Aus dem Amerikanischen von Thomas Stegers. Ein Bibliothekar an der New York Library gerät unter den Bann eines exzentrischen älteren Herrn, der einen ganz besonderen Auftrag für ihn hat.
Rezensionsnotiz zu
Süddeutsche Zeitung, 11.03.2003
Die Ausgangsthese des Autors fasst Kai Martin Wiegandt so zusammen: die wahren Abenteuer passieren heute nicht mehr in der großen weiten Welt der Kontinente und der Meere, sondern im Inneren. Warum also nicht in einem Bibliothekskatalog?

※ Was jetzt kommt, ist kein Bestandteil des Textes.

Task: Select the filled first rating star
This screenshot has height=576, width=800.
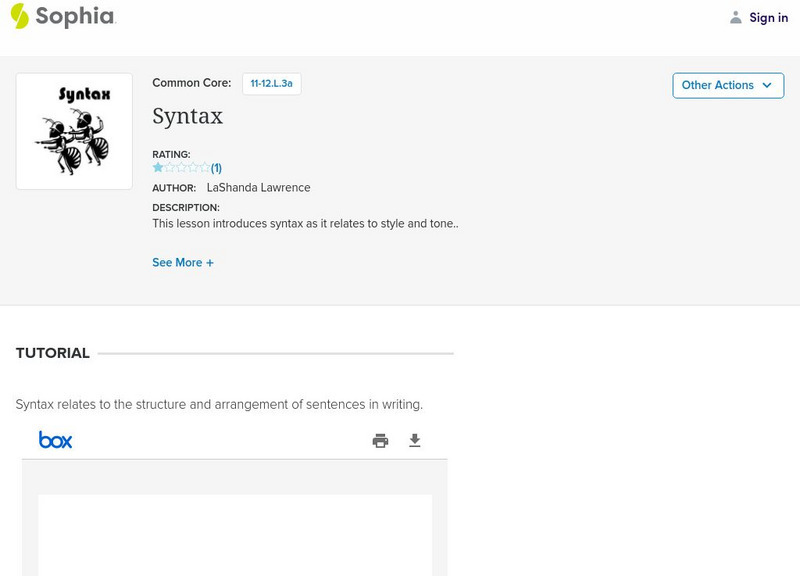Action: pos(157,166)
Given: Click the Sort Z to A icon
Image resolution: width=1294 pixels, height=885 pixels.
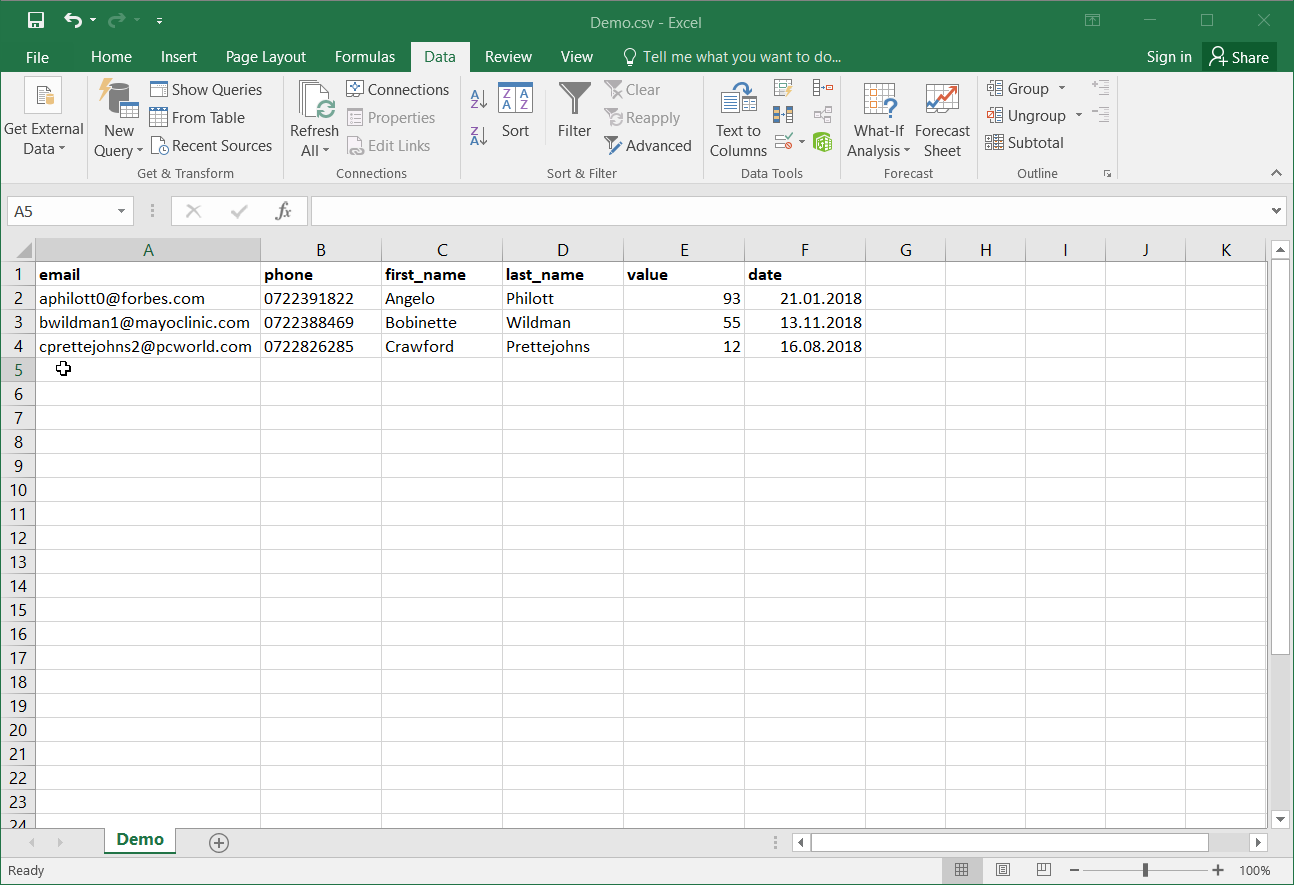Looking at the screenshot, I should [478, 135].
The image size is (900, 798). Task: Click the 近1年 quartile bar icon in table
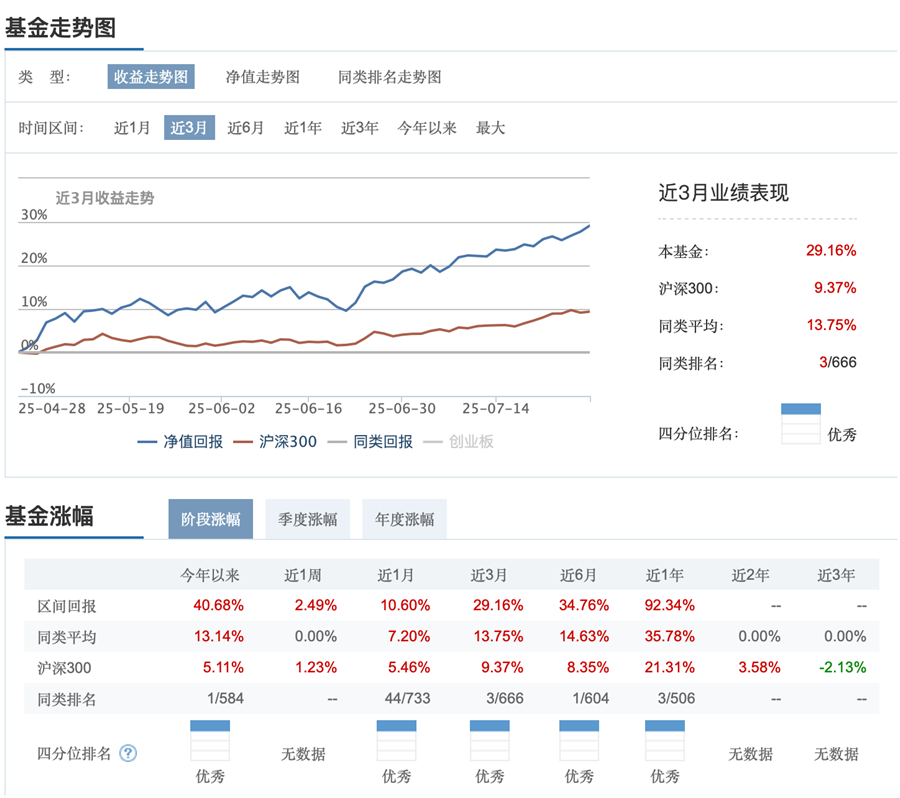pos(665,741)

Wiegandt hat gegen diese Hypothese nichts einzuwenden, zeigt sich am Ende jedoch schlicht gelangweilt. Wer sich für Enzyklopädien, Buchherstellung und Bibliothekskataloge interessiert, sei mit dem Buch bestens bedient, darüber hinaus vermittle Kurzweil eher Langeweile. Das liegt für Wiegandt eindeutig daran, dass der Erzähler seine Position zur Belehrung missbraucht, seine Schilderung einer kriminalistisch angehauchten Bibliotheksrecherche (nach einer besonderen Uhr) recht langwierig abwickelt und dabei die Nebenfiguren äußerst flach oder karikaturhaft erscheinen lässt. Wiegandt kann jedenfalls nach über vierhundert Seiten "Die Leidenschaften eines Bibliothekars" nicht teilen.